Researchers are betting that high school courses in guitar making are an effective way to encourage 19,000 students to continue studying STEM subjects.

The National Science Foundation agrees, and it has awarded the same group a three-year grant to take their curriculum to technology teachers across the country. The project is titled “LEAD Guitars in STEM.”

Mark French, associate professor of mechanical engineering technology, is a co-principal investigator on the project.

“We’re using guitar making to teach STEM subjects. It is representative of all the subjects, like physics, chemistry, biology and more,” he said. “If STEM education is going to work, it has to be interesting, it has to be compelling. And this turns out to be a way to do that. If it’s dry and abstract, it’s not going to be an inspirational and encouraging kind of thing.”

The principal investigator for the project is Mike Aikens, a professor at Butler County Community College in Pittsburgh, Penn. French, author of the book Technology of the Guitar, provides much of the technical background for the project.

This new three-year project is an extension and expansion of a similar effort the group undertook for the last three years. The previous project included one-week workshops for high school teachers and some college professors to learn about the guitar-making curriculum. The new project expands the workshop to two weeks.
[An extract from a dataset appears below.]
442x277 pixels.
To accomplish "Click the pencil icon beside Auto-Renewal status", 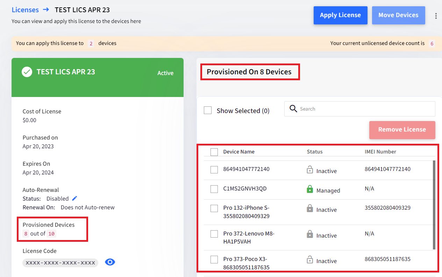I will click(74, 198).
“One-week was an awfully short time,” French said. “This will make a big difference and allow us to make a deeper dive into the classroom part of it. It will also allow us to make the guitars better, too.”

French said about half of all the teachers they reach implement the curriculum in their classrooms. The adoption rate has created a minor economic windfall for companies that make parts for guitars, too.

In addition, Doug Hunt, technology teacher for Southern Wells junior and senior high schools in Poneto, Ind., uses his classes to help build the fret boards for guitar kits available on the project’s Web site, guitarbuilding.org.

The CollabNFAB  fabrication lab at Sinclair Community College in Dayton, Ohio, led by project member and professor Tom Singer, builds the full kits for the project. Last year, the organizers built nearly 1,000 kits for classrooms using the curriculum.